Thursday, December 16, 2010

Parental Codes for Parents or Kids?

I got so many issues it isn't even funny!

I can change html codes on my blog, but I can't load pictures, sign into Netflix, or even watch a normal t.v. show on our T.V.

I can juggle 10 calendars on my iPhone to keep this crew running from day to day, but I can't figure out how to get into iTunes to do a back up.

I can keep track of 10 social security numbers, 10 birth dates, 4 drivers license, 7 bank accounts but I can't tell you my kids cell phone numbers!

One minute I feel I am on top of our life and the next I feel I am a prisoner to it.

I think I realized this last night when I couldn't sleep! I hate those days. Wide awake and this would be the ONE time my entire family is asleep, even the teens! No one to hang with me, play with me, or chat a little.

Thinking I will just watch a movie on Netflix to help pass some wasted time of nothing, I discover I need a parental code! WHAT?

I had no idea we had that on there.

Good! Glad we are on top of things around here.

That was until I realized I can't figure out what that code is!

It's 2:00a.m. and all I wanna do is watch a show. I can't get the T.V. to T.V. and I can't sign into Netflix. I probably should have tried a DVD but figured I would fail at that too!

I debated on who I would wake up to help me with the code. Then I realized....if we have a parental code on there, I don't know it, yet even my toddler can get the T.V. going, there is a problem. The only person kept from the T.V. is ME!

Deciding it wasn't a good idea to wake anyone up, I opted to try to crack-the-code.

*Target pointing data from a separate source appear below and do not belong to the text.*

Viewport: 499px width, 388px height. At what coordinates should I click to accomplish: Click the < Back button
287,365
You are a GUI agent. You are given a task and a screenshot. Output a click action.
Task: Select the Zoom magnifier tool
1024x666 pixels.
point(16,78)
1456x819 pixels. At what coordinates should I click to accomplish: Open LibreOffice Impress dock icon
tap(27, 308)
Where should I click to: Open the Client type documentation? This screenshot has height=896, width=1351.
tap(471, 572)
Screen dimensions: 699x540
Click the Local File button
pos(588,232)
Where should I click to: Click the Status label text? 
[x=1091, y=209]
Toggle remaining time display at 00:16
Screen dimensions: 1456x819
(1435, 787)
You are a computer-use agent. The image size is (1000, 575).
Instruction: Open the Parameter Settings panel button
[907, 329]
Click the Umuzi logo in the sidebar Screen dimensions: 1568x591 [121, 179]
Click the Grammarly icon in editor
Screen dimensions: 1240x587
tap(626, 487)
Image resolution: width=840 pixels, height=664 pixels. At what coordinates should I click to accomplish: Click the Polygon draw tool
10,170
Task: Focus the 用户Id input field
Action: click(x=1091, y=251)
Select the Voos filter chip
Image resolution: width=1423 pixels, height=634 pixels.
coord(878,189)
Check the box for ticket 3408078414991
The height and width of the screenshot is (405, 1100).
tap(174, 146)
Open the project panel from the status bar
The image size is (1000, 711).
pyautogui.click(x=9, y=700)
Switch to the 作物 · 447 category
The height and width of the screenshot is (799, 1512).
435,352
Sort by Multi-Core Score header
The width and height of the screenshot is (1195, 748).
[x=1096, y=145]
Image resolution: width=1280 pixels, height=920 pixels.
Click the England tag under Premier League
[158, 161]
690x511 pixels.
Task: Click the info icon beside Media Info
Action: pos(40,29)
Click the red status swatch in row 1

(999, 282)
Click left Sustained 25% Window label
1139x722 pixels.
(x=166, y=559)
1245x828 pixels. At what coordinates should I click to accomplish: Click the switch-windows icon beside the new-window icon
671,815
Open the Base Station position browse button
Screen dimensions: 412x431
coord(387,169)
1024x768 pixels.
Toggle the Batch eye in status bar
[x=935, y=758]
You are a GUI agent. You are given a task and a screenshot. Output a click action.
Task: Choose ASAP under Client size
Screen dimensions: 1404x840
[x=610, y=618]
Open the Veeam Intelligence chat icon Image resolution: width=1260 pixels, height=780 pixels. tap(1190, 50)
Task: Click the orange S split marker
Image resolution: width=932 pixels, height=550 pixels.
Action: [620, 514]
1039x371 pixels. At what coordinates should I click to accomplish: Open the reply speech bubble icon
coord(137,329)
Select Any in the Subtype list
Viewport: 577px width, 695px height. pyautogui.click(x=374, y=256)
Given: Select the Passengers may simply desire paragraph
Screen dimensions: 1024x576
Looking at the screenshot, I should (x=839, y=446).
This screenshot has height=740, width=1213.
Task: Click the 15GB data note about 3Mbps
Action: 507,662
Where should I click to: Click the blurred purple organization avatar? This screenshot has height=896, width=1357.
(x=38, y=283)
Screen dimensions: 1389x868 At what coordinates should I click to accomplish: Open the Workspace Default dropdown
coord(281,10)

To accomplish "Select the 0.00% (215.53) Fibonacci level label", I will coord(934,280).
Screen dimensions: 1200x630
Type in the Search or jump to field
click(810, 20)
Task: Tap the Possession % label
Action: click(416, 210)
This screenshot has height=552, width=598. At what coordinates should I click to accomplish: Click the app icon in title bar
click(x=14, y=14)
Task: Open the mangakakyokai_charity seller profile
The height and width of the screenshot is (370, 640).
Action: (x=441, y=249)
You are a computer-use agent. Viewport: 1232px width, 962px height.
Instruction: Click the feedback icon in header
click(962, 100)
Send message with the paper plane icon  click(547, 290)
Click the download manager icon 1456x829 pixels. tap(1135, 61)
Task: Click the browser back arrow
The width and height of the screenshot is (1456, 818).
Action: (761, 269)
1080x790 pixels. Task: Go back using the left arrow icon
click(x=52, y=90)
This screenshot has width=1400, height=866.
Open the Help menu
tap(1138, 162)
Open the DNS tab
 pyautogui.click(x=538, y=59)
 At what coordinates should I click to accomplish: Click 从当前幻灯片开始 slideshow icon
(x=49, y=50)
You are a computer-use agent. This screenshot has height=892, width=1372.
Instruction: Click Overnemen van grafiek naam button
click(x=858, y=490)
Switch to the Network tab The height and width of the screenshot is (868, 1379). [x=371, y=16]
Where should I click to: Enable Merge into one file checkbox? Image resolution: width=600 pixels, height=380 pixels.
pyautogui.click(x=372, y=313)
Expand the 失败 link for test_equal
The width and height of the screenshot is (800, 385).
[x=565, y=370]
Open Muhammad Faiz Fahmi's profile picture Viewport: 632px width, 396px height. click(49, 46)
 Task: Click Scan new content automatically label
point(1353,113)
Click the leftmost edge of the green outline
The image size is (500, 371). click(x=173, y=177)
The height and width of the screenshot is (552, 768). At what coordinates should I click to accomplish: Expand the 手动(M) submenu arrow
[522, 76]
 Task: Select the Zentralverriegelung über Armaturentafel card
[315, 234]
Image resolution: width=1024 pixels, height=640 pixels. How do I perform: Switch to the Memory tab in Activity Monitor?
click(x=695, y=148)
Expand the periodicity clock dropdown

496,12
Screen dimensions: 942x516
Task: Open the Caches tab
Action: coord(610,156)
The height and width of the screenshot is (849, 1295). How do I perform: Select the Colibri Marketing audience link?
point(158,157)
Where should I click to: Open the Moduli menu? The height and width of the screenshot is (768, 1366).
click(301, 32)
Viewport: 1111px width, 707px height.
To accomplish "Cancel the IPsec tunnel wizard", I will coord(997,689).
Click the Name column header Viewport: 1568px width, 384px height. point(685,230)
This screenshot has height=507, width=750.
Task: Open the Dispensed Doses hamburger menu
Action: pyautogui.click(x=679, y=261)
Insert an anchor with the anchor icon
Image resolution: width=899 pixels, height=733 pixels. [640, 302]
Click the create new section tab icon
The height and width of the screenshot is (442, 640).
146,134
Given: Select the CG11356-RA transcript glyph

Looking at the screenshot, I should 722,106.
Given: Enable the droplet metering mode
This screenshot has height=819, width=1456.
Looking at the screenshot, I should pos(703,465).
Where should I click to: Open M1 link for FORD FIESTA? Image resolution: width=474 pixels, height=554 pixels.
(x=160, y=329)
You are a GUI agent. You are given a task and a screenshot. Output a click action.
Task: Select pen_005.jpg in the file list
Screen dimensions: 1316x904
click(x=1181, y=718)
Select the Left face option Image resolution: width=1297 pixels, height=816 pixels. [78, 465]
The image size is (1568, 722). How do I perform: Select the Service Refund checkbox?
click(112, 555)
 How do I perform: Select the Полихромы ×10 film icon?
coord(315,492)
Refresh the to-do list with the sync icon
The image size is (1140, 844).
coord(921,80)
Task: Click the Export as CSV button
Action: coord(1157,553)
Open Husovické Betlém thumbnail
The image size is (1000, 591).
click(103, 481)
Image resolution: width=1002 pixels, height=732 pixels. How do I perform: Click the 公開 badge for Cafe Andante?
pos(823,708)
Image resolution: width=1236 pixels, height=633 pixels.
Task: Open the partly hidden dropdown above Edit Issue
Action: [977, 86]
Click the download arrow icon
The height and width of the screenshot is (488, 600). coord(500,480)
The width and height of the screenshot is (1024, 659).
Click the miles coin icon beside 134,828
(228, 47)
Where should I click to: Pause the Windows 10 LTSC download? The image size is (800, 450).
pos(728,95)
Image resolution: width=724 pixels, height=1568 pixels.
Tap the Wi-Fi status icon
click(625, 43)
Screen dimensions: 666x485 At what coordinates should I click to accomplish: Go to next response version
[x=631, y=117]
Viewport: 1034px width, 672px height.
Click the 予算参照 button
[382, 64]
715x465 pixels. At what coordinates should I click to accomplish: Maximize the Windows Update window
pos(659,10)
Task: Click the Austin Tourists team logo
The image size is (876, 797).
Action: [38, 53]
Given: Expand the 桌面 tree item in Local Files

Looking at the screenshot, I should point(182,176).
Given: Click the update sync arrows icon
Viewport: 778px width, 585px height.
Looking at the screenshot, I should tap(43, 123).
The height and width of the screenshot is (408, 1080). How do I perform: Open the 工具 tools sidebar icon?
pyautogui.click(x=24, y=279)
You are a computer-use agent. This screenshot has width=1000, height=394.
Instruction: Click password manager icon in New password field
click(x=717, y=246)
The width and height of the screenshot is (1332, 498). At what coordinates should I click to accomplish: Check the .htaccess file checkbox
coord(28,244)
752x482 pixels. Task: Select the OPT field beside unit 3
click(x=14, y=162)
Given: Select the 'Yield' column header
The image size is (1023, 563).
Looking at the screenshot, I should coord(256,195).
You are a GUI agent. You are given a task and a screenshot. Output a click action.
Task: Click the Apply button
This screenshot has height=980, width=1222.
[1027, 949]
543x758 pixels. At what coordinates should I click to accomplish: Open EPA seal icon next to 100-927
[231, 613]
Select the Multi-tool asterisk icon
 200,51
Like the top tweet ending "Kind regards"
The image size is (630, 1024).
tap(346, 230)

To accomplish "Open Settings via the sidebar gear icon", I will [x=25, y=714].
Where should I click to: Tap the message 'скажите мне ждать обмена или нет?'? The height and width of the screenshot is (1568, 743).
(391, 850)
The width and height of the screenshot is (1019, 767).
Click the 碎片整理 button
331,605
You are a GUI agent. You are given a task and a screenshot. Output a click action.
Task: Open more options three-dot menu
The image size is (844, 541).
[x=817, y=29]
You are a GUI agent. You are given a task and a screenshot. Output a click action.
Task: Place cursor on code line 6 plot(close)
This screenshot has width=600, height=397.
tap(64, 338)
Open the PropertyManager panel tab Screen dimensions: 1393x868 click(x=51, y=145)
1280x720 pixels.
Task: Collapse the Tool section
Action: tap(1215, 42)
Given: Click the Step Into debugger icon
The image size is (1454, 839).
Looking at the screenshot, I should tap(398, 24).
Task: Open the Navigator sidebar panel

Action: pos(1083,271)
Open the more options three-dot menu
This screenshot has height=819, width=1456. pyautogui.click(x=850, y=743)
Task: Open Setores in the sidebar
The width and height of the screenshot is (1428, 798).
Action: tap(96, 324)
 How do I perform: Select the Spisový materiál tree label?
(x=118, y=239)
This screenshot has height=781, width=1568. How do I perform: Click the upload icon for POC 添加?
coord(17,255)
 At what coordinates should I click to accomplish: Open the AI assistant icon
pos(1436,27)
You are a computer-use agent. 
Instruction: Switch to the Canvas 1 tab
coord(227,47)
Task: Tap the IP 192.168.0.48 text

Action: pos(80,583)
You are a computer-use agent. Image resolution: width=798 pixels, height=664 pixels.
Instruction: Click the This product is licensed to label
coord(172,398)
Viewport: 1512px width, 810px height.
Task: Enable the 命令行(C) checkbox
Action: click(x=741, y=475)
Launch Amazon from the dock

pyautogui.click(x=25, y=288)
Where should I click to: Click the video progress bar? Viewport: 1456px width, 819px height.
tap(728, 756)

It took me TEN times to figure it out!

Although, when I entered it and it took so long for the thing to process I was sure I just locked us ALL out of NETFLIX! Of course...maybe I should have changed the code so I would get the last laugh!

This morning I begin to share with my daughter how I wanted to watch Netflix last night and found out we have a parental code. She laughed when I told her the issue with that is...I don't know the code! The next thing I hear from down stairs is my 6 year old shout out the CODE! Yes, we got a good laugh. Before I could start breakfast my precious 6 year old brought up a piece of paper with the parental code written down so I won't forget!

Obviously, we need a family meeting so I can be sure I am still the parent around here!